Coupling of laser diode with cylindrical microlens fabricated on the tip of single-mode photonic crystal fiber: prediction of coupling optics by ABCD matrix

Abstract

Abstract We report the theoretical prediction of the coupling optics involving a laser diode and photonic crystal fiber which contains on its tip cylindrical microlens. The analysis is based on relevant ABCD matrix formalism. Though photonic crystal fiber has very large single-mode region, we carry on the investigation for two commonly used wavelengths such as 1.3 µm and 1.5 µm. For the particular kind of photonic crystal having specific value of air filling ratio and hole pitch, we have optimized the distance of laser diode from the microlens in order to get maximum value of coupling efficiency for each value of radius of cylindrical microlens. Incidentally, we have got here maximum coupling efficiency to the extent of 86.99 % at the wavelength 1.3 µm when the radius of the cylindrical microlens is 8.5 µm and effective spot size of the fiber is 4.433909 µm.

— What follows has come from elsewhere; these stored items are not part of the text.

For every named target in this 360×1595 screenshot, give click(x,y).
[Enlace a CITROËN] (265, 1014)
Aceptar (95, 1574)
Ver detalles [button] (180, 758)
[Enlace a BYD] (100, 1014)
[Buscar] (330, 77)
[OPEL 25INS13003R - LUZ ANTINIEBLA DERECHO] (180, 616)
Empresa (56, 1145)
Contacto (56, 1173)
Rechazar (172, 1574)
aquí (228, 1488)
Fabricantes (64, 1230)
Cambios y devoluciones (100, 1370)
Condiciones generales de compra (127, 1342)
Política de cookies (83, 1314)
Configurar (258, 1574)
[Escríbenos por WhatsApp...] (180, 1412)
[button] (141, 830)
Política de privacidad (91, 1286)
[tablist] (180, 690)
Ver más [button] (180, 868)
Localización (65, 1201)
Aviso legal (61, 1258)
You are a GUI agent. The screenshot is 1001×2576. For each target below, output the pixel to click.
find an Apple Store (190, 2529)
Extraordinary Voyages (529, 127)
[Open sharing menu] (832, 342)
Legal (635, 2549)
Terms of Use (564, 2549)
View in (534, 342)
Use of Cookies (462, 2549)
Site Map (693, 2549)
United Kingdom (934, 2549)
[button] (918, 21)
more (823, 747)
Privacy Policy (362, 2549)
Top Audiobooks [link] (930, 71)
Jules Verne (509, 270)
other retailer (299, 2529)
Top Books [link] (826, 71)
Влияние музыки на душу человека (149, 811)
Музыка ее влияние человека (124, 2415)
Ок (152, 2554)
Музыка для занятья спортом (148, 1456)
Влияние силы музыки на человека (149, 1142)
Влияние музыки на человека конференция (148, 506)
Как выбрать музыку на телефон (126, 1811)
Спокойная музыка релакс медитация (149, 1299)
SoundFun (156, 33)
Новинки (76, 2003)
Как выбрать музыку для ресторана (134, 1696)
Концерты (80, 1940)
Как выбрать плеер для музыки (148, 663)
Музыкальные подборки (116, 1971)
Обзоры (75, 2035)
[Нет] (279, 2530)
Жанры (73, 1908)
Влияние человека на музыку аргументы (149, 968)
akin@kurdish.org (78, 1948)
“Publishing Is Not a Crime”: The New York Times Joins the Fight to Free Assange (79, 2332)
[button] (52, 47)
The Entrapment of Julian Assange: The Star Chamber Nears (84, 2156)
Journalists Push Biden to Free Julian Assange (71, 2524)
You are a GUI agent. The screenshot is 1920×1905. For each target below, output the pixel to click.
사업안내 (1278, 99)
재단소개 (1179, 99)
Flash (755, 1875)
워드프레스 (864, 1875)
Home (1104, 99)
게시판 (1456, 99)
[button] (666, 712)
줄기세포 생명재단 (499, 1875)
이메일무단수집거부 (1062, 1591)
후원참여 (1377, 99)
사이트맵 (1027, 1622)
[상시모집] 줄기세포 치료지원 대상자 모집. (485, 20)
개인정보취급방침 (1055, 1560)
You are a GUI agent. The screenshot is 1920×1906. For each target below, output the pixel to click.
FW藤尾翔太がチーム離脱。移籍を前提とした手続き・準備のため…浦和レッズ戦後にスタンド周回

Further, the maximum efficiency becomes 91.78 % at 1.3 µm when the radius of the cylindrical microlens is 4.0 µm and effective spot size of the fiber is 1.859907 µm. It has been shown that wavelength 1.5 µm is not so coupling efficient like 1.3 µm. Moreover, it has been shown that with same set of relevant parameters, PCF is more coupling efficient compared to ordinary graded index fiber. Thus the present work generates scope for varying different photonic crystal fiber parameters and the wavelengths of source as well for enhancing the coupling efficiency. Accordingly, the present analysis will be extremely helpful for design of efficient coupler of this kind.